> **Excerpted data**

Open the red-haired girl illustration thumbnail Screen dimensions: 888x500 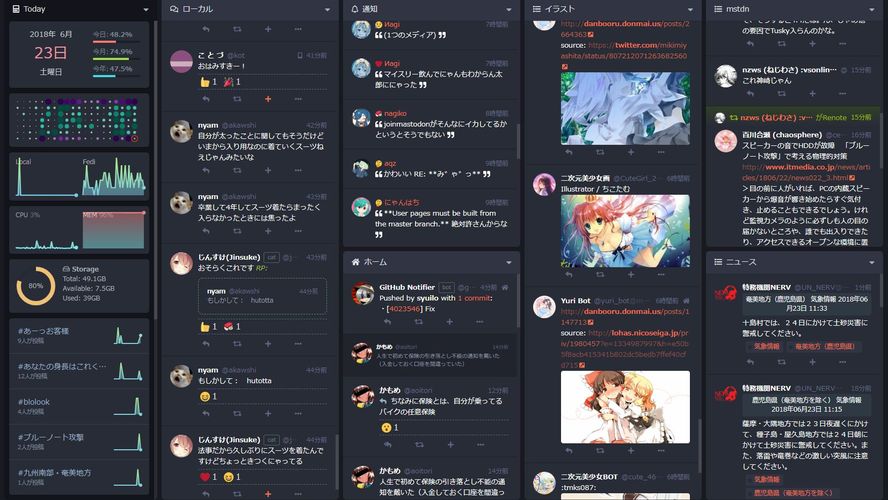[625, 231]
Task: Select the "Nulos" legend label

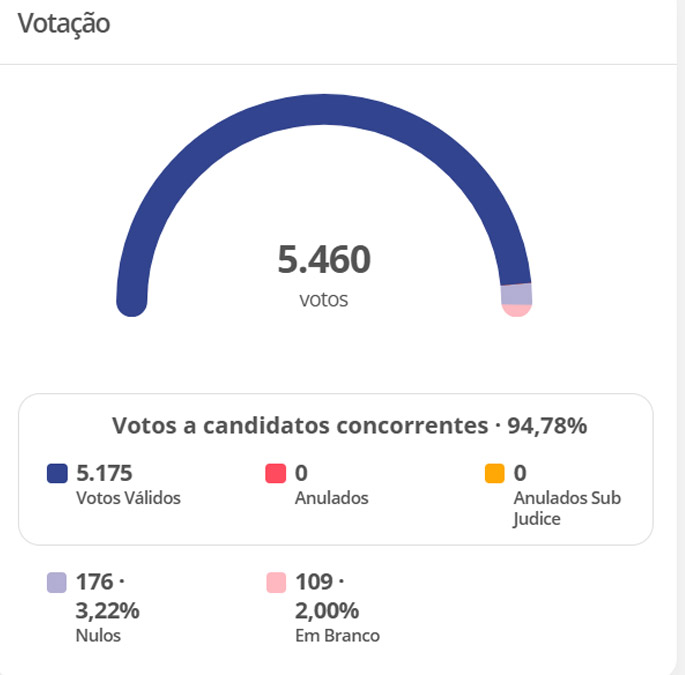Action: tap(98, 634)
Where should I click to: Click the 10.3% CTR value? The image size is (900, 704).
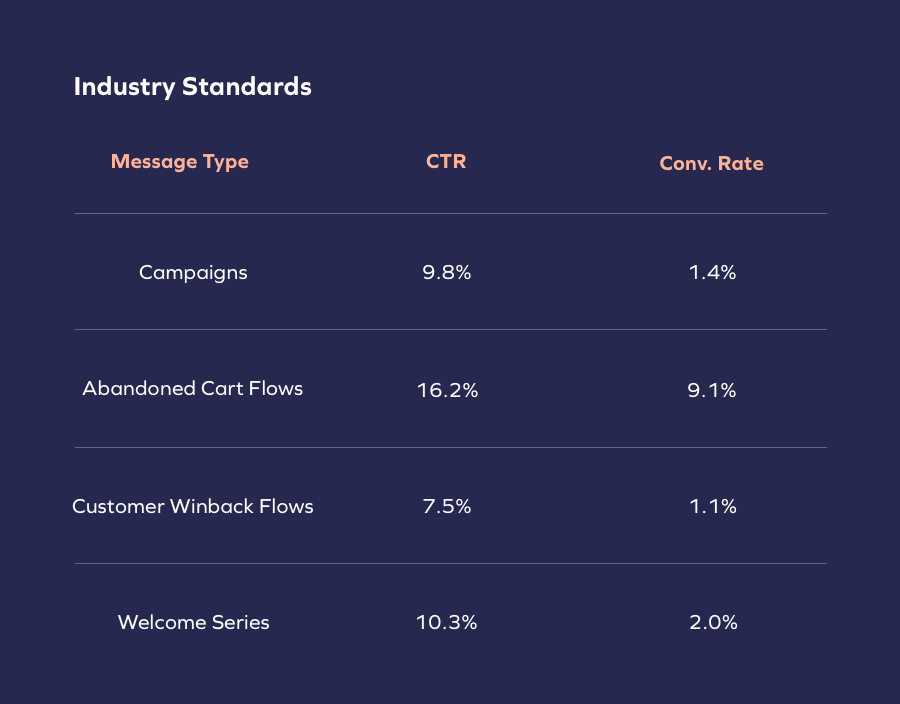447,623
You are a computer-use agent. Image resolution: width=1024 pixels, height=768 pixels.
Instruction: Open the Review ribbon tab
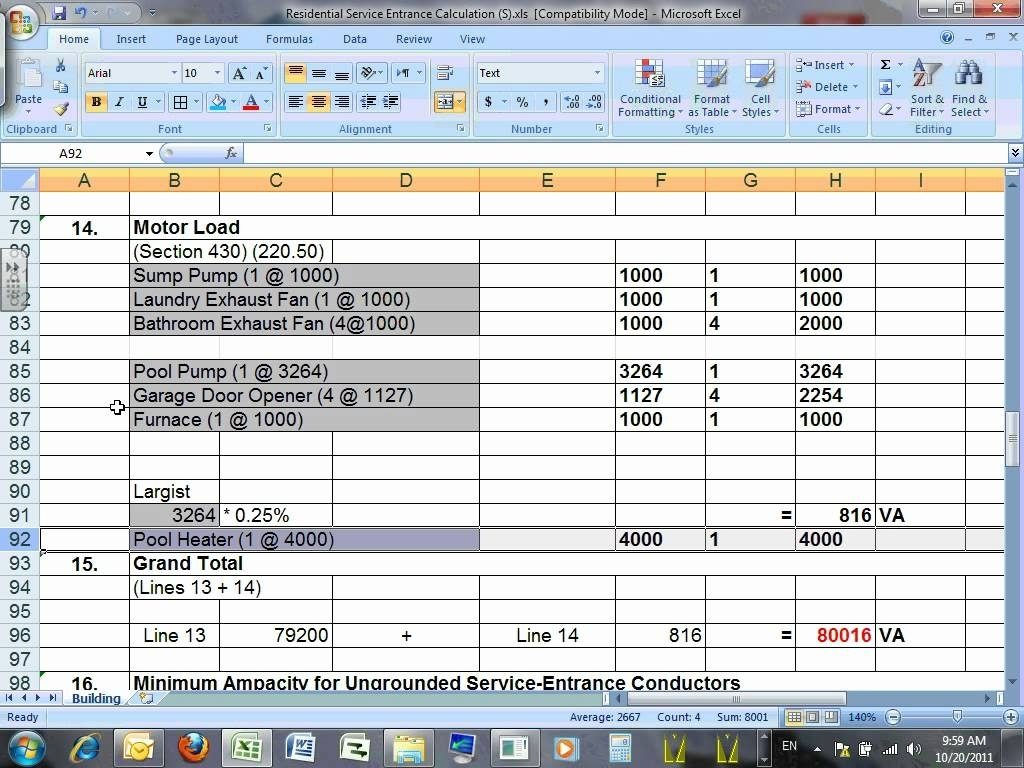413,39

> **Assignment**
After locating the line that holds "Where should I", output exactly the lines from it through the last line of the material above, inclusive, without pictures.

> **Final answer**
Where should I click to: Click the 10.3% CTR value? The image size is (900, 704).
447,623
You are a computer-use agent. Image resolution: width=1024 pixels, height=768 pixels.
Instruction: Open the Review ribbon tab
413,39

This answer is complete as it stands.